Texas National Guardsmen reinforce a stretch of razor wire as migrants try to cross into the U.S., on the banks of the Rio Grande, as seen from Matamoros, Mexico, Thursday, May 11, 2023. (AP Photo/Fernando Llano)

“On my first day as Commander-in-Chief, the strongest nation on Earth will stop retreating from our own southern border,” Scott said. “If you don’t control your back door, it’s not your house. And if our southern border is unsafe and insecure, it’s not our country. Hundreds of people on the terrorist watch list are crossing our borders. Chinese nationals are flooding into Mexico to break in. Joe Biden and Kamala Harris are doing nothing while 70,000-plus Americans lose their lives to fentanyl. Every county in this nation is a border county. The Left shut down your schools and churches in the name of slowing down a virus. But they won’t secure the border to protect your family from fentanyl. When I am President, the drug cartels using Chinese labs and Mexican factories to kill Americans will cease to exist. I will freeze their assets. I’ll build the wall. And I will let the world’s greatest military fight these terrorists — because that’s exactly what they are.”

Regarding China, Scott called the ongoing competition between the United States and the Chinese Communist Party a new Cold War—one he said he would win for the U.S. if elected president.

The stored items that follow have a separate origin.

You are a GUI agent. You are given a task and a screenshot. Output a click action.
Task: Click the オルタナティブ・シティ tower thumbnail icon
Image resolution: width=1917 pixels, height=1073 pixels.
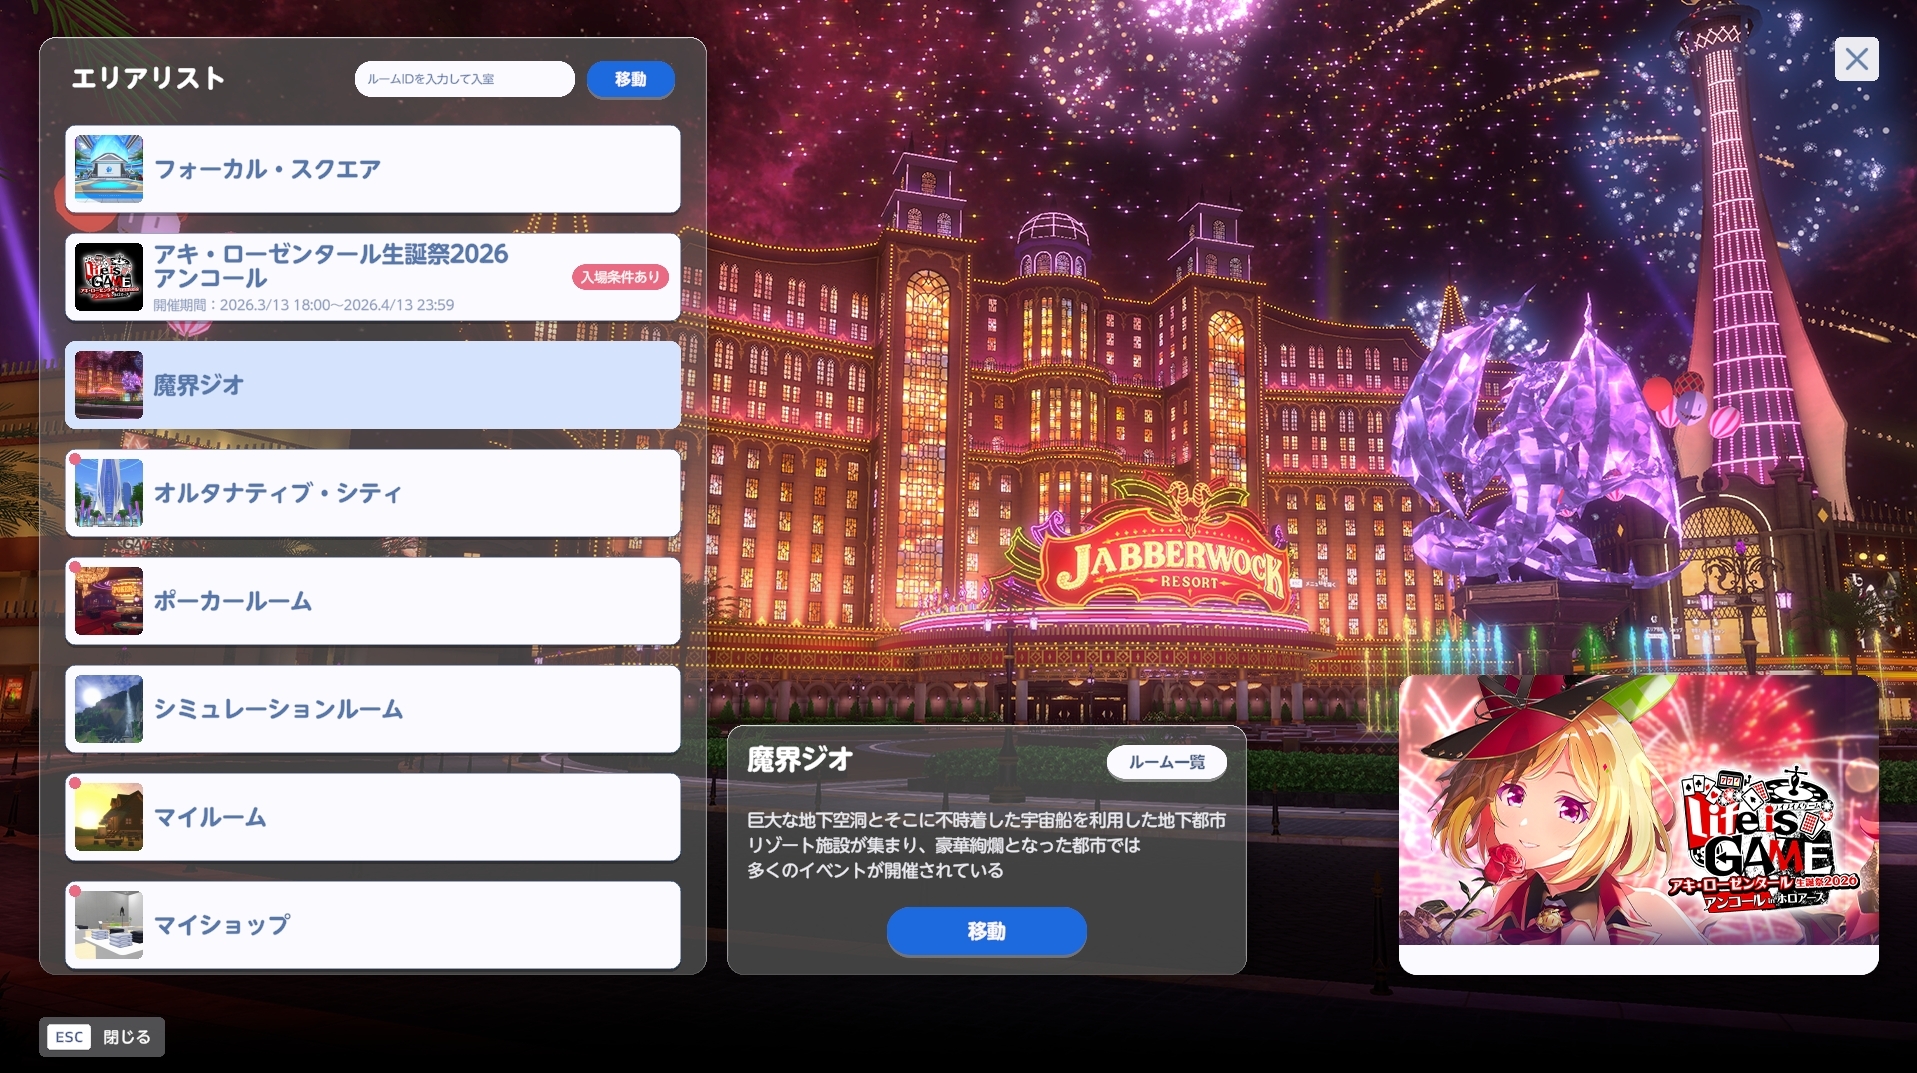click(108, 492)
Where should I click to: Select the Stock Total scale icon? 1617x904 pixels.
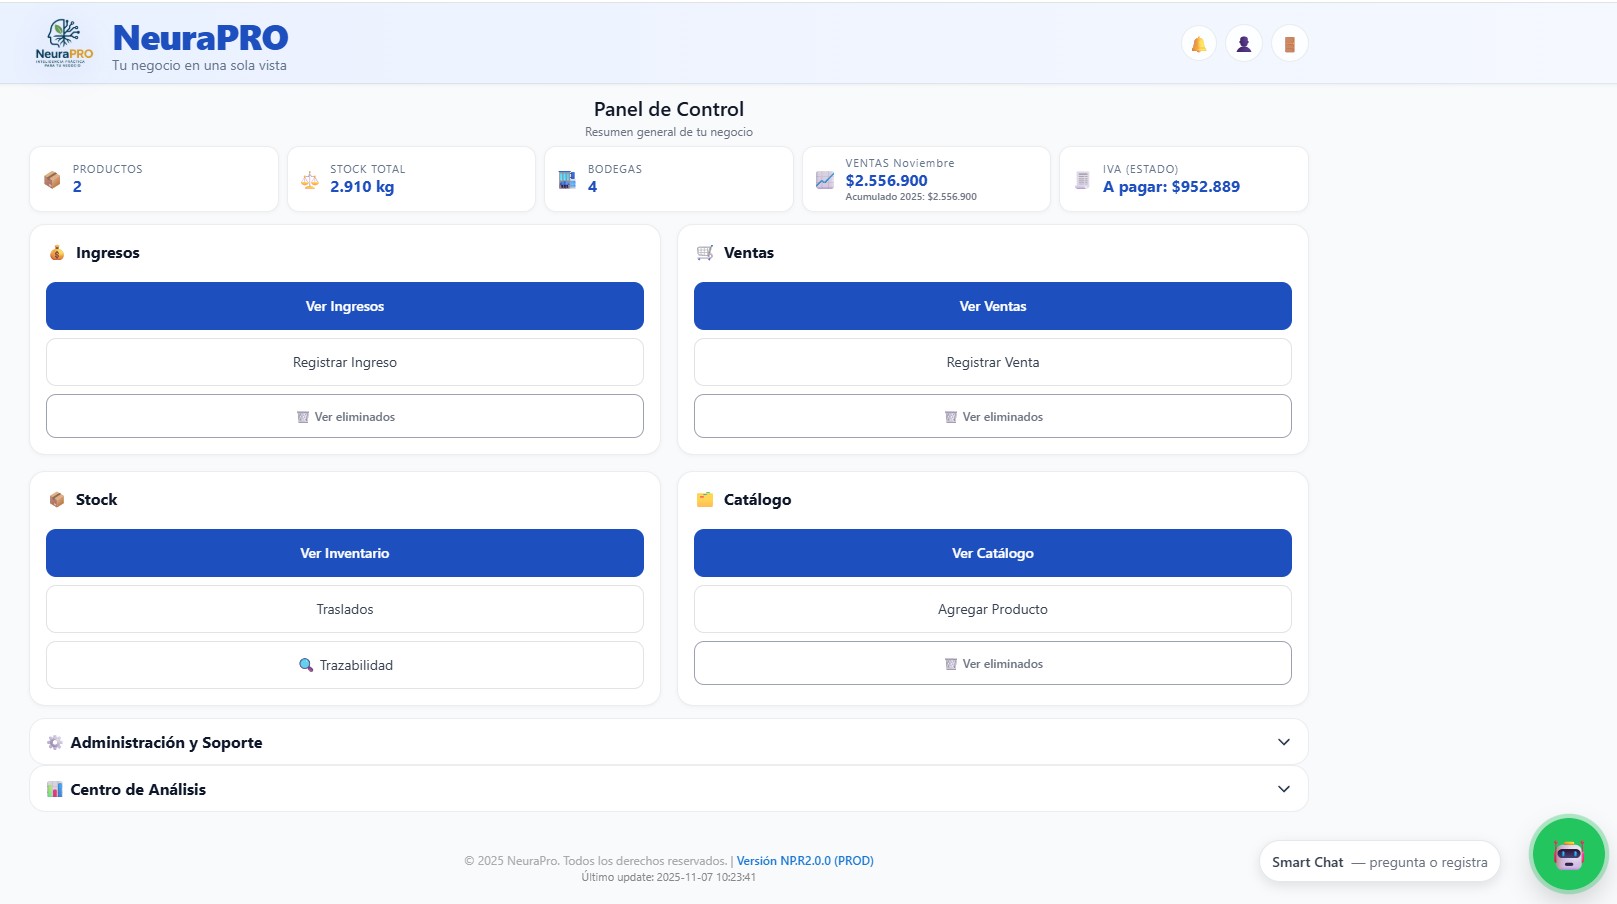[x=309, y=179]
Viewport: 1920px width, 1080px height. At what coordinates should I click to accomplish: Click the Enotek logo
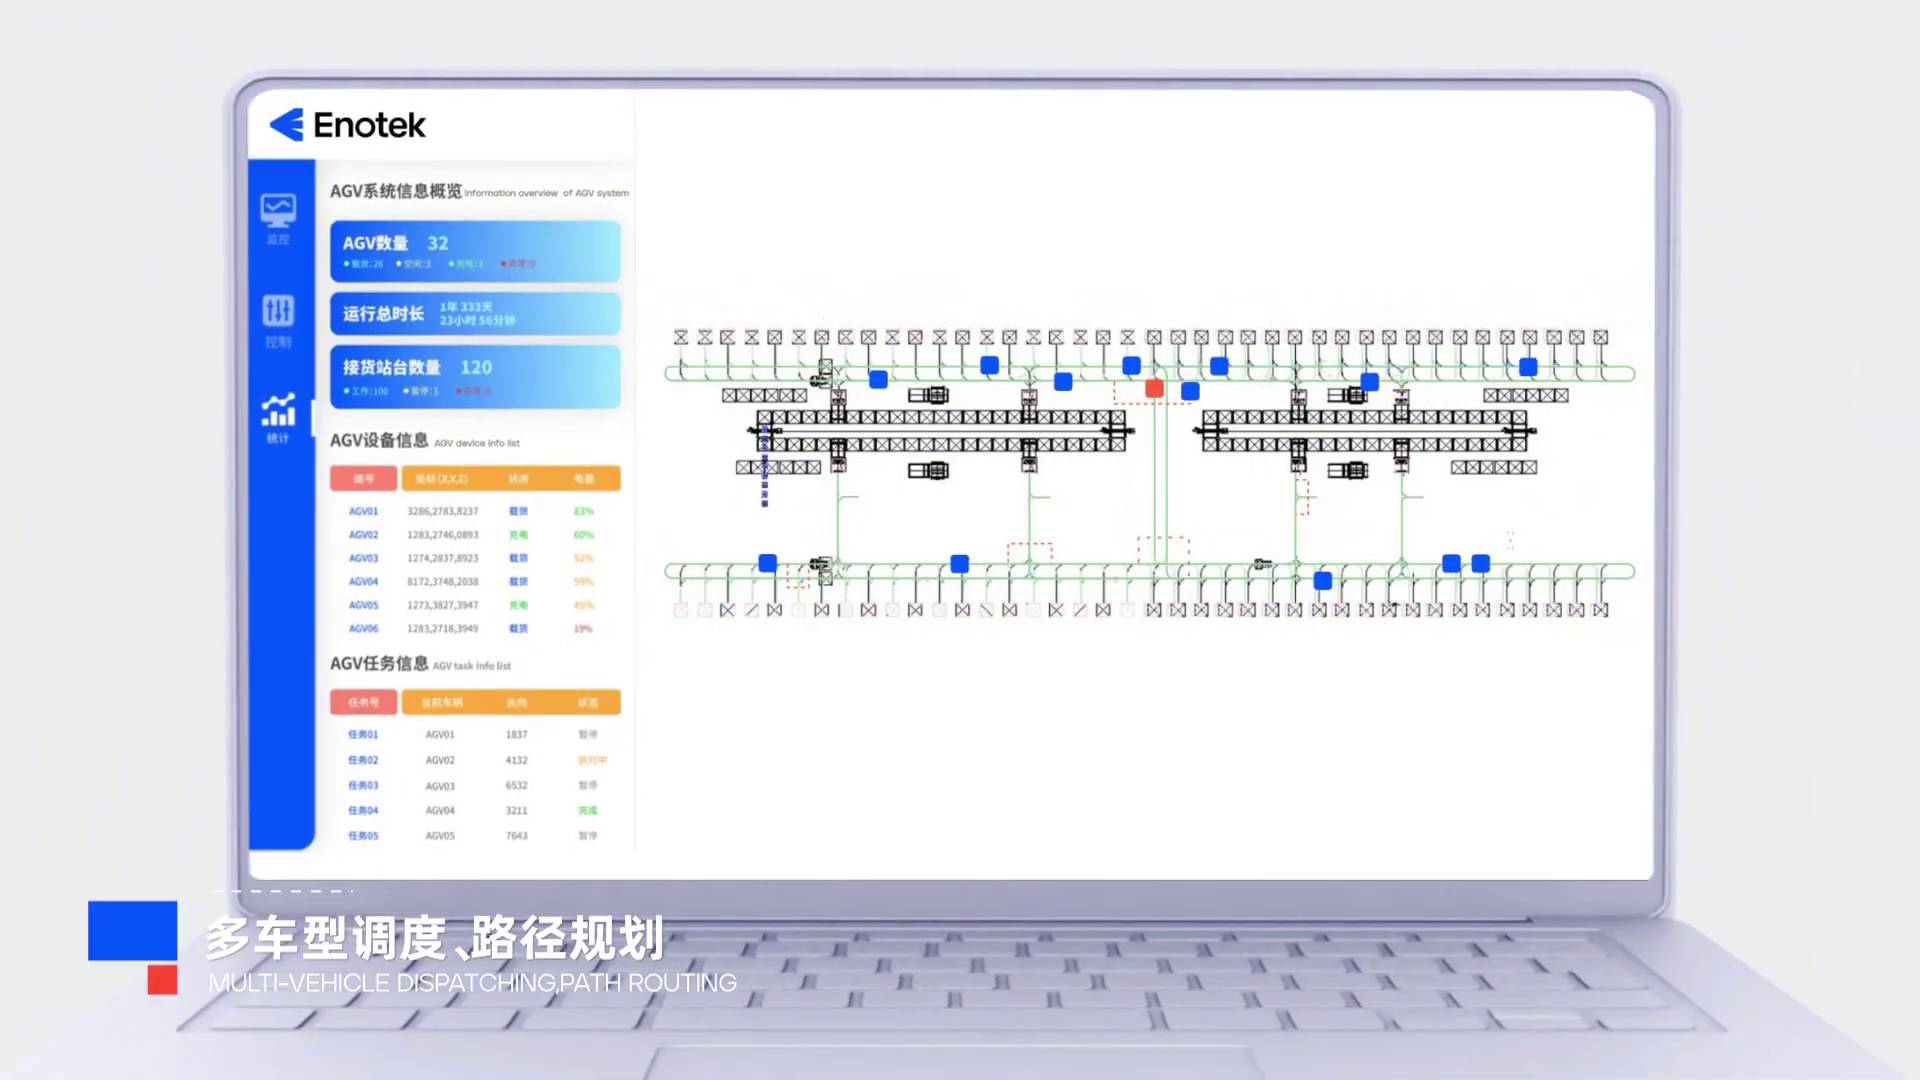pos(348,125)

“It’s about our supply chains. It’s about medicines, microchips, and critical minerals,” Scott said. “It’s about China buying American farmland, infiltrating our airspace, and tracking our kids. It’s about President Xi siding with Putin and Iran. America can win this competition. But Joe Biden can’t. As President, I will rebuild a military so lethal and powerful that our adversaries will fear us and our allies will respect us. My father — who is here with us today — and my brothers have 85 years of combined military service between them. When I am President, our servicemembers will have every tool they need, and our veterans will have every resource they deserve. We will not try to be the world’s police force. But we will always defend our vital national interests and our people. And we will win the next century by the strength of our economy. China started this new economic Cold War, but America will finish it.”